Umberto Eco (1932)
It was on this date, January 5, 1932, that Italian philologist and writer Umberto Eco was born in Alessandria, in the Italian province of Piedmont. He works as a professor of semiotics at the University of Bologna, teaching the study of signs and their interpretation, and their function in syntax, semantics and literary theory. Eco is best known for his novel The Name of the Rose (1983), which was made into a 1986 film. The novel is a medieval murder-mystery in which one prominent character argues that God abhors laughter.

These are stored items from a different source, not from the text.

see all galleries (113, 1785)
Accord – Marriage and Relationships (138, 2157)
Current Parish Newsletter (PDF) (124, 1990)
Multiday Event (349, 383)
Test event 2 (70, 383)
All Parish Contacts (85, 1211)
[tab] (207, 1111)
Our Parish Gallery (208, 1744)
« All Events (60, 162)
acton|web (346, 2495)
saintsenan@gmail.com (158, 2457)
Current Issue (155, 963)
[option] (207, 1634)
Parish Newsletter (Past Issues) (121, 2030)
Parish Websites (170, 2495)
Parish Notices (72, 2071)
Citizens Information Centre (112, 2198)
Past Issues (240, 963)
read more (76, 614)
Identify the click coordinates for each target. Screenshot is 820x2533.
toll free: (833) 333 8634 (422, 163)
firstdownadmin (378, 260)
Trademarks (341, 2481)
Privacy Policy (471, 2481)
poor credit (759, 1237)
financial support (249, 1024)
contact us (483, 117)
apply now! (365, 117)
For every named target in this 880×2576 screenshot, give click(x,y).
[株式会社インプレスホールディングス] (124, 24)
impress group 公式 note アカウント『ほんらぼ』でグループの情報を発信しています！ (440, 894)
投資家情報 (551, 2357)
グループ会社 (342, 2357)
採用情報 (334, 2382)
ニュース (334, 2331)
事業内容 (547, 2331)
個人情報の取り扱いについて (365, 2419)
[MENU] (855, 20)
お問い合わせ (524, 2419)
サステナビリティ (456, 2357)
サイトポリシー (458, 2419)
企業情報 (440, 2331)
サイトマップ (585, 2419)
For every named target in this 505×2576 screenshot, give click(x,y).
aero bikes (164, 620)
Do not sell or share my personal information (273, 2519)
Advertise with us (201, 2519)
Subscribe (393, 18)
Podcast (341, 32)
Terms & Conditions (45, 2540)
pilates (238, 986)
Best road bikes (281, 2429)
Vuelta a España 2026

Eco claimed he wrote The Name of the Rose because “I felt like poisoning a monk.” What does he think of religion? After publishing, Belief or Nonbelief? A Confrontation (2000), Eco was interviewed by Nora Gallagher for a Los Angeles Times review.
Gallagher wrote, “Eco is the nonbeliever, an agnostic intellectual who left the church when he was 22, but he is neither angry nor anti-religious. He thinks that a person may not believe in God but ‘one should not have the arrogance to declare that God does not exist.’” It should be noted that no Freethinker needs arrogance to “declare that God does not exist”: no Freethinker needs to make any such declaration!
Elsewhere, Eco has written, “Fear prophets and those prepared to die for the truth, for as a rule they make many others die with them, often before them, at times instead of them.” And, “A dream is a scripture, and many scriptures are nothing but dreams.” And, “But now I have come to believe that the whole world is an enigma, a harmless enigma that is made terrible by our own mad attempt to interpret it as though it had an underlying truth.” And finally what may be true of even the Christian Bible, “Books are not made to be believed, but to be subjected to inquiry.”